[[ Material for this exercise, beginning ]]

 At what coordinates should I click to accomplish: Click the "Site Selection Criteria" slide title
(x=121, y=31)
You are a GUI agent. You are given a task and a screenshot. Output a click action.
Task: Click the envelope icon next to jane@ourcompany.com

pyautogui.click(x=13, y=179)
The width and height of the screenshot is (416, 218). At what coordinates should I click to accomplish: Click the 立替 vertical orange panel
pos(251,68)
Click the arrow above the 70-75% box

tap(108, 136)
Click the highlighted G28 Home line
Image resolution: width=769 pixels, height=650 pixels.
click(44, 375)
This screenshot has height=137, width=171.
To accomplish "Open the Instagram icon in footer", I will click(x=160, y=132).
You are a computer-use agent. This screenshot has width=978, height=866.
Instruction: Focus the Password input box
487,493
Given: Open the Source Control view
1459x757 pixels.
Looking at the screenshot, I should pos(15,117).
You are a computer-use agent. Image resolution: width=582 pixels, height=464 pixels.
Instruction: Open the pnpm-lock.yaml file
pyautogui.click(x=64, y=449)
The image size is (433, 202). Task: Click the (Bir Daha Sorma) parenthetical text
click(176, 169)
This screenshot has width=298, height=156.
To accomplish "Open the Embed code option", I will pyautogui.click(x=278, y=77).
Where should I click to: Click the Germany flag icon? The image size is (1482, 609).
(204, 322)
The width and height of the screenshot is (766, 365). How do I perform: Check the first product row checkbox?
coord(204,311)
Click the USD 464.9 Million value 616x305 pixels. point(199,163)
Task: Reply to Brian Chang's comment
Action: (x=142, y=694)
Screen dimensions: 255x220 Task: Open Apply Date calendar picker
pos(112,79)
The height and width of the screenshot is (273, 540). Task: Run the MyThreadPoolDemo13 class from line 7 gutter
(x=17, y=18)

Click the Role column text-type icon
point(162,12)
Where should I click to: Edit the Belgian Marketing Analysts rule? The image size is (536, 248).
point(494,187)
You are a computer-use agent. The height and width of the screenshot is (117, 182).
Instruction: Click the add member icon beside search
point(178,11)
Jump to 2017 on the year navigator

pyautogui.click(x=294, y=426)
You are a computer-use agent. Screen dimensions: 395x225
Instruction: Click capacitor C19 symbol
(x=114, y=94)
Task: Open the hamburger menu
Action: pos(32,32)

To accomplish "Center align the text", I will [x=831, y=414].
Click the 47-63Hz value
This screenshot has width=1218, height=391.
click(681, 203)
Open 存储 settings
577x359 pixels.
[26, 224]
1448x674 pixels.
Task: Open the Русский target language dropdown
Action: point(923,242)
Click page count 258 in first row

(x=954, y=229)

[[ Material for this exercise, end ]]

◆ Task prompt
Using the word "computer" as the filter, copy each matching line from the material.

◆ Solution to this exercise
You are a computer-use agent. This screenshot has width=978, height=866.
You are a computer-use agent. Image resolution: width=582 pixels, height=464 pixels.
You are a computer-use agent. The height and width of the screenshot is (117, 182).
You are a computer-use agent. Screen dimensions: 395x225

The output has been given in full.